Monday, December 7, 2015

Glenburn's Autumn Crescendo - The Embodiment Of A Fall Tea

It's fall here in Colorado, with the official start of winter just around the corner. The "winter" and "fall" harvests just wrapped up in many of the tea growing regions, such as Taiwan for Winter Oolongs and Darjeeling for the Autumn Encore teas. I already talked about this year's Long Feng Xia from the winter harvest that just came in - delicious, refined, clean. The opposite could be said for the fall teas from Darjeeling, including Glenburn Estate's Autumn Crescendo. I've brought this tea into the cafe going on three harvests now, and each time I am reminded why I love this tea. It is, if one understands the land, the environment, and what is happening to the tea plants, the embodiment of fall. Smoother and sweeter than the Second Flush teas, the Autumn harvest exhibits to me the perfect notes of what I would expect from a fall tea. As the nights cool and the sun dips lower on the horizon, the plants begin to pull back their life force into the main branches and roots, leaving behind the glucose and starch in the leaves. Plucking the leaves now, when the glucose, starches, carotenoids, and anthocyanins are more prevalent, while the polyphenols, chlorophyll, and amino acids are reduced results in a slightly sweeter, smoother, more mellow and robust tea, especially when the leaves are allowed to oxidize to around 50%(?) or so.
The Glenburn Estate gardens tumbling down the side of the mountain.

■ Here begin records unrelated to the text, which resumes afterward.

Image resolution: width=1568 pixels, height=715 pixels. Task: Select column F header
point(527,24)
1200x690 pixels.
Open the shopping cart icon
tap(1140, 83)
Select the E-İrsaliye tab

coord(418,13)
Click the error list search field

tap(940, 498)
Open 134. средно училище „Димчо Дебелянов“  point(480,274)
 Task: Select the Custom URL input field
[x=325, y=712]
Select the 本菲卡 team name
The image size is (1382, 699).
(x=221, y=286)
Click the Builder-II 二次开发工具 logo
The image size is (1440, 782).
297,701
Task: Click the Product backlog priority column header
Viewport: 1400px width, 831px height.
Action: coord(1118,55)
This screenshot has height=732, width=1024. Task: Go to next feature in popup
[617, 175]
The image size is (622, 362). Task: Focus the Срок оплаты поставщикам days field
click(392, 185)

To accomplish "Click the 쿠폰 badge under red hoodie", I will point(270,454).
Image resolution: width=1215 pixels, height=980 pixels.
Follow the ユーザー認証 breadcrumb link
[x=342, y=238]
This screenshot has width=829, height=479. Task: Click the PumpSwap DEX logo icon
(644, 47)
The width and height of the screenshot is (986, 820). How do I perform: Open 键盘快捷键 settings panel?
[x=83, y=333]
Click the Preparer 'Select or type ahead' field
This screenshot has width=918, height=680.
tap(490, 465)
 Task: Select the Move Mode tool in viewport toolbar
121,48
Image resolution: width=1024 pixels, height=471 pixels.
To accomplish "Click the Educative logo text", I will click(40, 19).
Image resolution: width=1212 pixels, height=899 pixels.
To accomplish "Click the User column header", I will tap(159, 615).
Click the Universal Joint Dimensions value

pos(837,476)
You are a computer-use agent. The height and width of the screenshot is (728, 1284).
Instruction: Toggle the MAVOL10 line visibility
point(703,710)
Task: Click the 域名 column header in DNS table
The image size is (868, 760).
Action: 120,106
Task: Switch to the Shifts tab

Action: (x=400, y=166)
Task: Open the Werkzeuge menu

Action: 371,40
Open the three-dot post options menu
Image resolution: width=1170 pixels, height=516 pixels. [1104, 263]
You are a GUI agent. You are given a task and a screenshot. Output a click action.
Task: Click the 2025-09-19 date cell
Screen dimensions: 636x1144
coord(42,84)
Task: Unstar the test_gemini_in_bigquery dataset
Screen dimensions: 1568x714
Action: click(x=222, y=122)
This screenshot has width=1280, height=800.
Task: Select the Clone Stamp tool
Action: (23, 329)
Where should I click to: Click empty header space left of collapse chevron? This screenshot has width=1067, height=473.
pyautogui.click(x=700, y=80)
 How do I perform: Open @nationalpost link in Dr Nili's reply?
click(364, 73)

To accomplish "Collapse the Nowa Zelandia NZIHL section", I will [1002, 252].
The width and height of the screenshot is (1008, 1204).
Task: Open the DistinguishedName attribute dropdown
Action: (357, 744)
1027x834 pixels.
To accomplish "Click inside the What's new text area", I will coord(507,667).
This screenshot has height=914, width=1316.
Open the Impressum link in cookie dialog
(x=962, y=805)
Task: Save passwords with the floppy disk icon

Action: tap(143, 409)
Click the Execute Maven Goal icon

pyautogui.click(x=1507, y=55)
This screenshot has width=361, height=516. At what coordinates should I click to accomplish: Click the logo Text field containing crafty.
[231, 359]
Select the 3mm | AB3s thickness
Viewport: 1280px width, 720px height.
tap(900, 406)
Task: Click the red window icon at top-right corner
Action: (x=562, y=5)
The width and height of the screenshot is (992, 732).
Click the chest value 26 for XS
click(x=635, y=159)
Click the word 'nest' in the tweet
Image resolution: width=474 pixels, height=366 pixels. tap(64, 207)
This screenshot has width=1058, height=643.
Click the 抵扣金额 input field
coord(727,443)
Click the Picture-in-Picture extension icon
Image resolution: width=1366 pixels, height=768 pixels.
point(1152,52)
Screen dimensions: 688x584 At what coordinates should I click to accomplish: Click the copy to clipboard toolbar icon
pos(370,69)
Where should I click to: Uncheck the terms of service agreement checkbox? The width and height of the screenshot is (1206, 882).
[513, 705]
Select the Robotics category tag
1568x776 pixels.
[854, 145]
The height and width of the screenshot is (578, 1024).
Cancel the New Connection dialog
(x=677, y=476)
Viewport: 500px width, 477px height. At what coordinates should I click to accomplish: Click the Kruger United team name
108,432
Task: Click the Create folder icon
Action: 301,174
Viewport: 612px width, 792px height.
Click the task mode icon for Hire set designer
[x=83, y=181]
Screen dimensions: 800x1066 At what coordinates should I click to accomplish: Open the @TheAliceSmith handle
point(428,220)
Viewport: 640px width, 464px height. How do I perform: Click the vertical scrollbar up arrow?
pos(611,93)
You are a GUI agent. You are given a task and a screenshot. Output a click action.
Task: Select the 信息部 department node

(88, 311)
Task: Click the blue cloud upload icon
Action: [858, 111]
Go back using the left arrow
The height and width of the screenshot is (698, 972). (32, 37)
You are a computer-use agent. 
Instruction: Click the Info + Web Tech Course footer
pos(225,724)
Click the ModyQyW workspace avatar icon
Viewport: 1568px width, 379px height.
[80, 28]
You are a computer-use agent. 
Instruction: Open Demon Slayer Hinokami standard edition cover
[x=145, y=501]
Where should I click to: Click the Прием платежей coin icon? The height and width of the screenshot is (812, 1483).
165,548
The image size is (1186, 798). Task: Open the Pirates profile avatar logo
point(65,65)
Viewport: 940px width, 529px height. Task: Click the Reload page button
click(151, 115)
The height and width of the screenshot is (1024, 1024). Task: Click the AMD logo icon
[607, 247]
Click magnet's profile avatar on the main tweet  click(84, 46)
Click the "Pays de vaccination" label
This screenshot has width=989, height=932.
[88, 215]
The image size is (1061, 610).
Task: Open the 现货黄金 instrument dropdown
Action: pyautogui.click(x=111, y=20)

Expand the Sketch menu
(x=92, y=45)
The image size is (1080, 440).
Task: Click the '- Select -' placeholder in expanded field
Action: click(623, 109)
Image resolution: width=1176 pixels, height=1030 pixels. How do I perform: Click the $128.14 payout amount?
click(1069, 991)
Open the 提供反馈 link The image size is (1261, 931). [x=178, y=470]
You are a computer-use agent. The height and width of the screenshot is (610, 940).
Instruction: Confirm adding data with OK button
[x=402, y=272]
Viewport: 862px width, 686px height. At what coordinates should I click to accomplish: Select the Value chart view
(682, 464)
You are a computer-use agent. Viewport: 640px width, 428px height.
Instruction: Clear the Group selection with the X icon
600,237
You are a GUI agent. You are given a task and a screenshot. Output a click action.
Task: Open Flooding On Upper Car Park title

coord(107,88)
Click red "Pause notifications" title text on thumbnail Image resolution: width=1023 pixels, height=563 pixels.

The Glenburn Estate is located on the northern edge of the Darjeeling Hills, backed up against the mighty Himalayas, which rise in the background. The cool air comes down from the Himalayas, pulling cold, moist air from the glaciers and blanketing the tea gardens in the fall.

Looking south at Glenburn, with the town of Darjeeling to the west, and the low, hot plains off in the horizon. The hot air on the plains holds back the colder air from the Himalayas, creating the micro-climate that results in the Darjeeling Hills ability to grow such amazing teas.

As Sanjay Sharma, Glenburn's Manager noted, "only in Autumn did I find those delicate floral notes with very mellow cups and basically fruity undertones - not like fresh fruit but moistened dried apricots, maybe raisins - and, in the dry leaf, hints of chocolate" (Koehler 2015, p. 181). These are the notes found in the Autumn Crescendo and that one would expect from a quality fall tea processed in such a way as to pull out the flavor profile that are being exhibited in the leaves by the plant during this time. Along with the Moonshine First Flush from Glenburn, the Autumn Crescendo might be my other favorite from the Estate.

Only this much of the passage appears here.